9 maçta tek gol atmışız ve bunların 6'sı 1-1 bitti. Hatay ve Giresun maçlarındaki 1-0 galibiyetler dışında, Başakşehir'e 2-1 kaybettik.
Kısacası gol atamadan 2 puan, tek gol atarak 6 puan alabildik. 45 puanda, 8; oldukça düşük. Demek ki iki ve daha fazla gol atmamız gerekiyor ki bunu deplasmanda daha rahat yapıyor görünüyoruz.
Stambouli ve Bjarnasson gibi oyuncuların performansındaki dalgalanma takımın günlük performansını etkiliyor.
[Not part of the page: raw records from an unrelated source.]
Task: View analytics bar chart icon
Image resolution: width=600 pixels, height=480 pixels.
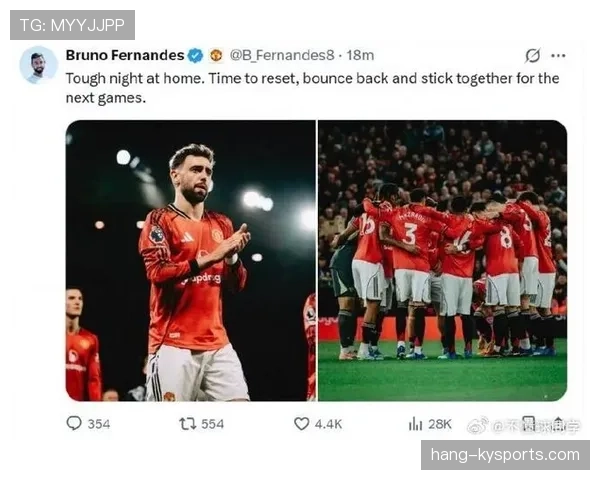Action: (415, 424)
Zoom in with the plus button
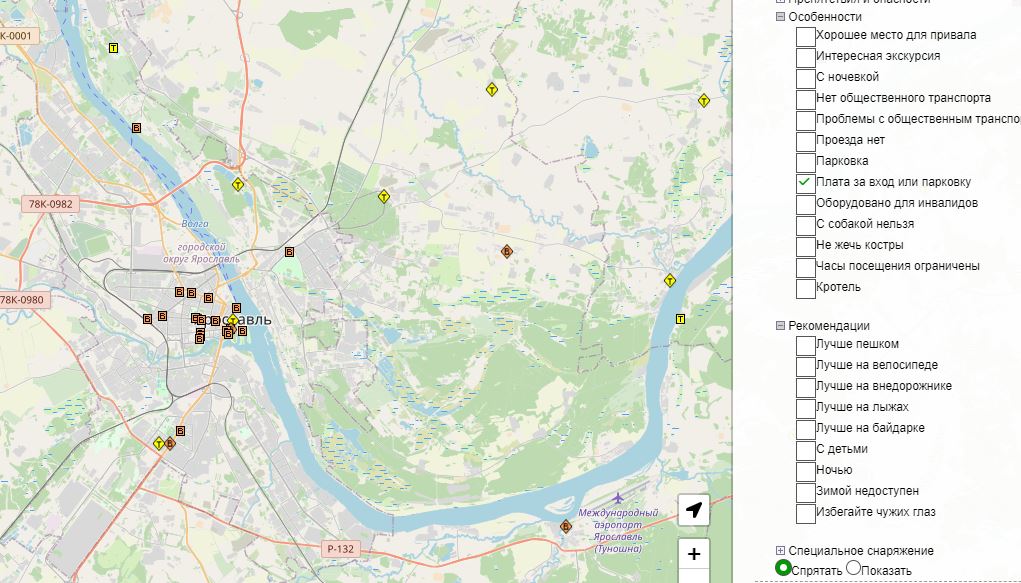Viewport: 1021px width, 583px height. tap(694, 554)
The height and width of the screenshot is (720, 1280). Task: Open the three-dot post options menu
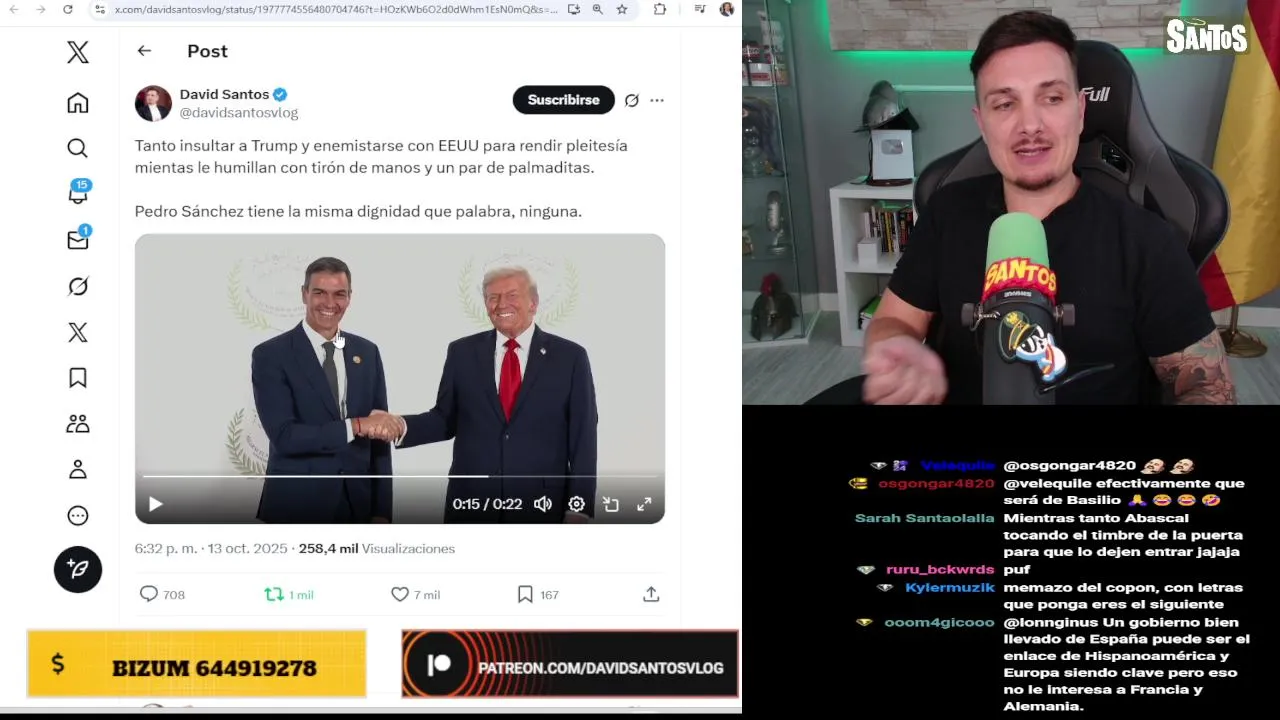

Stambouli, en çok maçta forma giyen oyuncumuz. Svensson ise en çok 11'de yer alan... Belhanda biraz daha kıpırdanmış olsa da henüz maç çevirme noktasına değil. Yeni transferler Djokovic, Alper gibi isimlerin henüz takımı yukarı taşıma katkısı olmadı ama en azından oyuncu dinlendirme açısından yararları olacaktır. Akintola dışında uzun süreli sakatlıklar yaşamıyor olmak kadro kalitesini en iyi şekilde kullanabilmemiz açısından oldukça etkili oldu.